- [TASK BRIEF]:
In the data that follows, every line containing the word "computer" should be returned.

===== EXCERPTED DATA

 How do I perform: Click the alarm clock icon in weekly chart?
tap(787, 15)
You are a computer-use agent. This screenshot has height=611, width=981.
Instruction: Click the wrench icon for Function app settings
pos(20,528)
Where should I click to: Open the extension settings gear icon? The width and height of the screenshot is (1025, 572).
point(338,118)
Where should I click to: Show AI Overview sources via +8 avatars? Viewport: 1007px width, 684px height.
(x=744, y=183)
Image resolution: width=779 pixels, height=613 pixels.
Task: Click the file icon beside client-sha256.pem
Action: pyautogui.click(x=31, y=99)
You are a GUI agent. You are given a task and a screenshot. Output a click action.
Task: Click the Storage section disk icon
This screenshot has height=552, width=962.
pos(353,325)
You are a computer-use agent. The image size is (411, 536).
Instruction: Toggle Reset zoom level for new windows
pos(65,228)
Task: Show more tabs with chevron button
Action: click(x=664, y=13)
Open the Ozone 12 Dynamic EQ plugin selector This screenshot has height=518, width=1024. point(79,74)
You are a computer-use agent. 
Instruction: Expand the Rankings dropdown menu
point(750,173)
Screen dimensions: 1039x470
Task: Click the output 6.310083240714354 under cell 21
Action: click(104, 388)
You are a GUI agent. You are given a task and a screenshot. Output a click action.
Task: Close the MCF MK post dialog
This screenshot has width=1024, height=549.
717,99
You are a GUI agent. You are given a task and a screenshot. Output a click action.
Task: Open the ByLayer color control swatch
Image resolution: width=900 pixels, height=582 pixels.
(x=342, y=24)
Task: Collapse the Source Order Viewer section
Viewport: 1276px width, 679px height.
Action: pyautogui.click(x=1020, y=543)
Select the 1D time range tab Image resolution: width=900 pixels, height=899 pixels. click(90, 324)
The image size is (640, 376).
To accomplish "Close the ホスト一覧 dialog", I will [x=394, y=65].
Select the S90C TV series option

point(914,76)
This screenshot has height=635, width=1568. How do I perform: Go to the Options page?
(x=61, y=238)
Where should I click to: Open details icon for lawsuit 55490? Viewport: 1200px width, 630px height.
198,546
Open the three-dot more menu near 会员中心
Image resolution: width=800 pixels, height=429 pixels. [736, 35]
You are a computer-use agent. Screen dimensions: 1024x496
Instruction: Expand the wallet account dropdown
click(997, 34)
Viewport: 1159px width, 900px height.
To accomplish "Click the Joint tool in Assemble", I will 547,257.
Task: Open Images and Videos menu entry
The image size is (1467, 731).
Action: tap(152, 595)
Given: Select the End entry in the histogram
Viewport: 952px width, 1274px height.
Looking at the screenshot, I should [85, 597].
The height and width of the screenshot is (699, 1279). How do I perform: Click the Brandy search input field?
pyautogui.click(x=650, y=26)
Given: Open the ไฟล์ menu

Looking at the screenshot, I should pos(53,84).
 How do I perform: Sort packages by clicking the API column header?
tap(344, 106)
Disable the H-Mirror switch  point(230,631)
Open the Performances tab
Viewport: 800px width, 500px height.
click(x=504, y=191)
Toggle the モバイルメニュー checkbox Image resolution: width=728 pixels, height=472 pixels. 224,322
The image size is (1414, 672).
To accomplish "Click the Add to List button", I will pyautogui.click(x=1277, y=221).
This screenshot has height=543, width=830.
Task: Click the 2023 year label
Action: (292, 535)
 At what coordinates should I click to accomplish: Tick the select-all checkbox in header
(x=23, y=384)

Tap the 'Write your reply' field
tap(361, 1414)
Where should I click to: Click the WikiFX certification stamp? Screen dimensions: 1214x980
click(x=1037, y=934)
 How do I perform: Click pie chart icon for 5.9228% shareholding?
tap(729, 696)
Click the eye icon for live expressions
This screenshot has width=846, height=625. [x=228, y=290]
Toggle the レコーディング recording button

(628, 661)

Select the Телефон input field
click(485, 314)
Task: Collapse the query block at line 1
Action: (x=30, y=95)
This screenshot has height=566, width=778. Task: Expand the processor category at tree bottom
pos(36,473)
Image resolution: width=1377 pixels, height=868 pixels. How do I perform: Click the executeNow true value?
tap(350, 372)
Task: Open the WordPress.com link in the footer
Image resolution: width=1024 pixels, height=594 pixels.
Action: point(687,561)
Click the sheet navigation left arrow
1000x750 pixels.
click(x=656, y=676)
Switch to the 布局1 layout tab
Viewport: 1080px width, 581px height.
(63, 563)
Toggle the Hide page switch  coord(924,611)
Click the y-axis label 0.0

==========

- [RESULT FOR THIS TASK]:
You are a computer-use agent. This screenshot has height=611, width=981.
You are a computer-use agent. The image size is (411, 536).
You are a computer-use agent. 
You are a computer-use agent. Screen dimensions: 1024x496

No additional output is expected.